By Alex Gladden
During the weeklong Design Camp session held on the University of Arkansas campus in Fayetteville last week, students and their instructors took one day for a field trip. They visited both Mildred B. Cooper Memorial Chapel and Crystal Bridges Museum of American Art, which allowed them to experience world-class art and architecture.
“Many have already been to these places, but it’s a different perspective,” said Noah Billig, a Design Camp instructor.
Chris O’Neal, a high school senior from Marion, Arkansas, was among the students who were in the Design I group, which was for first-time campers. O’Neal had been to Crystal Bridges around five times previously but had never been to Cooper Chapel. He said that while he was excited to visit both locations, he was more excited to visit Cooper Chapel.
Both Cooper Chapel and Crystal Bridges were created within the context of their landscapes, which is important because it teaches the students how to make their buildings match the space, said Carly Bartow, a Design Camp teaching assistant.
The students first rode the bus from the university campus to Cooper Chapel in Bella Vista. While in the chapel, the instructors gave the students a brief history of Fay Jones, who was born in Pine Bluff and grew up in El Dorado.
“Jones often talked about being influenced by growing up in Arkansas and the cave and the tree house – being grounded and lifted up,” said Alison Turner, an instructor and director of Design Camp.
While at Cooper Chapel, the instructors encouraged the students to sketch a section drawing of the chapel. They were specifically supposed to focus on the transition from interior to exterior.
“How does the landscape bleed out from the building, and how does the building emerge from the landscape?” Billig said.
Previous Design Camp students from the past four years also have visited Cooper Chapel, which is a great example of Jones’ work and architecture in landscape, Turner said.
Following the visit to Cooper Chapel, the students traveled to Crystal Bridges in Bentonville.
“We picked Crystal Bridges because there are just so many opportunities and things for them to see,” Turner said.
Crystal Bridges is one of the best, if not the best, collections of American art, Billig said.
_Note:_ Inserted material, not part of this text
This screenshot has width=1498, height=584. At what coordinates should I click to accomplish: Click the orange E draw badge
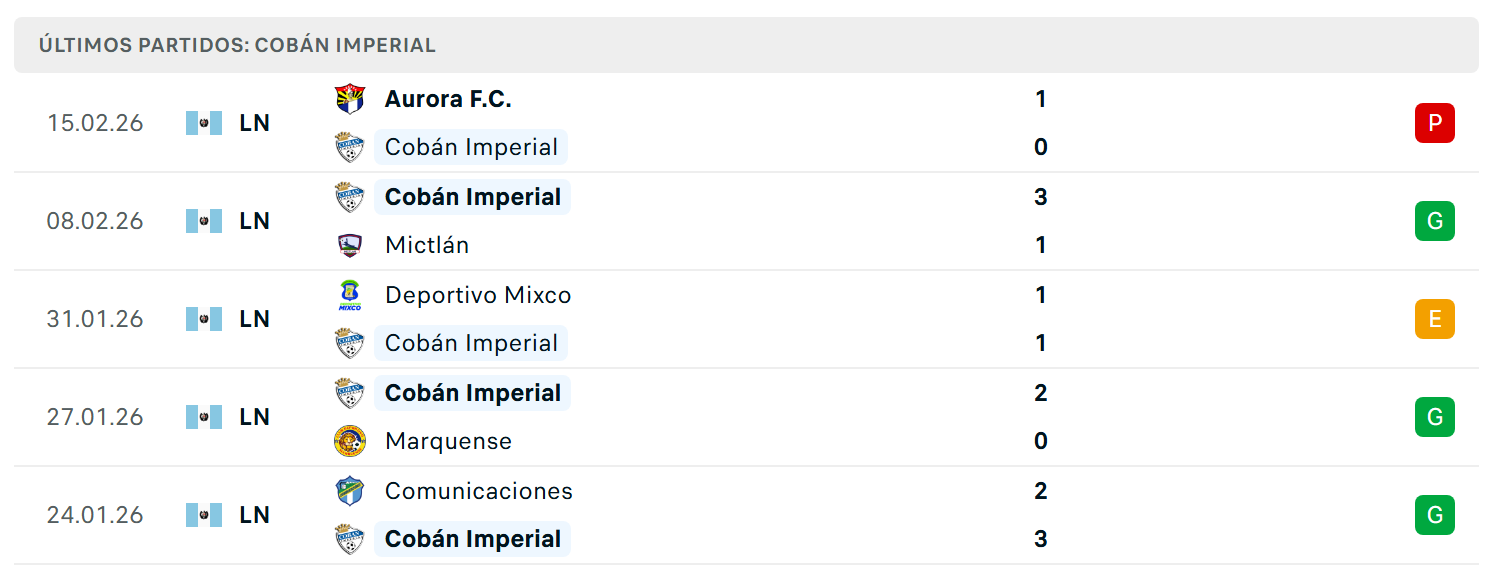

When the students arrived at Crystal Bridges, they walked to the Tulip Tree Shelter, where they had a quick lunch. At the shelter, the instructors used the structure as an example of how an outdoor classroom, the design project for Design I students, could be designed.
While at Crystal Bridges, the students toured the gallery and examined the trail system; the Bachman-Wilson House, designed by Frank Lloyd Wright; the home’s Welcome Pavilion; and the museum’s store.
In the gallery, the instructors told the students to go through the exhibits and find a piece of art that spoke to them. The students were then supposed to sit in front of the piece and sketch how it made them feel through gestural sketching.
The students were not scheduled to tour inside the Bachman-Wilson House, but one group was allowed inside due to a break between scheduled public tours. This gave the students an insight to how precise Wright’s designs were.
The students were able to observe how the cracks in the floor lined up perfectly with the furniture. A museum official said that, at sunset, the sun cast shadows on the floor that also lined up with the cracks – all features that Wright specifically designed.
All of the students were able to see the Bachman-Wilson House from the outside and visit the Welcome Pavilion, which was designed and built by Fay Jones School students.
The students also visited the museum store, designed by Marlon Blackwell Architects of Fayetteville, to examine the interior design.
Field trips are an important tool in teaching because “there’s only so much you can describe verbally,” said Carl Smith, a Design Camp instructor.
Morgan Strickland, a Design Camp teaching assistant, said that she thought the daylong field trip was the most enjoyable part of the camp.
The Design Camp field trip is set up similarly to the field trips that Fay Jones School students take each year as part of their studios, Turner said.
Strickland said that she could relate to students because the field trip she attended as a first-year architect student allowed her to learn a lot.
Experience is very important, Smith said.
“It tends to live longer in their memories,” he said.